Former George W. Bush speechwriter Michael Gerson doesn’t believe President Donald Trump is a literal fascist — but that doesn’t mean he sees no link between Trump’s style of governance and that of autocratic dictators such as Benito Mussolini or Francisco Franco.
In his latest Washington Post column, Gerson thinks that it’s hyperbolic to label the president a fascist, especially since the Constitution’s system of checks and balances has prevented him from seizing dictatorial powers.
That said, he can’t completely dismiss concerns about Trump’s authoritarian manner of governance and its potential to erode America’s long-standing Constitutional order.
“Fascism may not describe what Trump has done, as opposed to what he says,” he writes. “But what he says matters and can create its own dangerous dynamic.”
Gerson goes on to explain that Trump’s authoritarian rhetoric and attacks on democratic institutions condition his followers to be more accepting of fascist ideas.

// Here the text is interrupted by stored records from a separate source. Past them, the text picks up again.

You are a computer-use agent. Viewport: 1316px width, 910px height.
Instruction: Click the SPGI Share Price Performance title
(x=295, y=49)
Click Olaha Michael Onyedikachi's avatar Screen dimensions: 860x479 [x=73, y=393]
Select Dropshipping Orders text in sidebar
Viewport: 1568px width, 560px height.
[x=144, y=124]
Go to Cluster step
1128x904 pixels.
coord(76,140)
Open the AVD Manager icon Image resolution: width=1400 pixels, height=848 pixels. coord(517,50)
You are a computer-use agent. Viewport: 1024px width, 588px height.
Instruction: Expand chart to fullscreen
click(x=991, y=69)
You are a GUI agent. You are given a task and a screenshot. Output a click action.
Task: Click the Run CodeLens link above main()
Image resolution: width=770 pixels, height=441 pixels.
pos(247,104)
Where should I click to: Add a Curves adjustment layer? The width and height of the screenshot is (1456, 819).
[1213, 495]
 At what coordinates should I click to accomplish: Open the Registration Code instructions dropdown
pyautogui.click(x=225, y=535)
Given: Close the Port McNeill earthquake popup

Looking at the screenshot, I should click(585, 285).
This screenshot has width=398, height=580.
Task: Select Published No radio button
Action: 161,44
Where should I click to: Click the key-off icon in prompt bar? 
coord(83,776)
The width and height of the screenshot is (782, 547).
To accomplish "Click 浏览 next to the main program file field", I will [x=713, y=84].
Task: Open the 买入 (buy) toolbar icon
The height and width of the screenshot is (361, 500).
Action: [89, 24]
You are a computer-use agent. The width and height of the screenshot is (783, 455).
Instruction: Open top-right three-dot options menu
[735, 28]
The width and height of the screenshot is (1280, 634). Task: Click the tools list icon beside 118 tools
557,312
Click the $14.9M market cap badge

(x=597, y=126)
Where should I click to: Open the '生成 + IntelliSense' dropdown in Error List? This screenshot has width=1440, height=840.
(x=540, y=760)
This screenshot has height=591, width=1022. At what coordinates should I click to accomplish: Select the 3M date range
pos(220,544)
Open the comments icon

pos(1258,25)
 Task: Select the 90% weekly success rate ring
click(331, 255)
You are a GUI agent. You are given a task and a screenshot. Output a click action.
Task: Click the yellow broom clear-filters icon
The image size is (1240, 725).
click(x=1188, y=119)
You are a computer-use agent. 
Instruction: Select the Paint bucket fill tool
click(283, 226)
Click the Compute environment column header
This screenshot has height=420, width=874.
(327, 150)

“It is possible for a foolish leader to leave the imprint of fascism on a portion of his followers,” he writes. “And the language used by Trump — particularly a certain racially tinged nostalgia and a tribal resentment for the other — strikes me as at a higher level of prominence and acceptance than at any time I can remember. So maybe, rather than fearing a fascist dictator, we should fear the legitimacy of fascist modes of thought in the Republican Party.”
Gerson then argues that democracy in the United States would be in grave danger were the GOP to defy the odds and maintain control of Congress in next month’s midterm elections, as Trump will feel emboldened to go even farther in shredding democratic norms and embracing dictatorial power.
“The boor, the bluffer, the bully would be a political colossus,” Gerson writes. “Then the language of fascism might become less theoretical. Then alarmism would be realism.”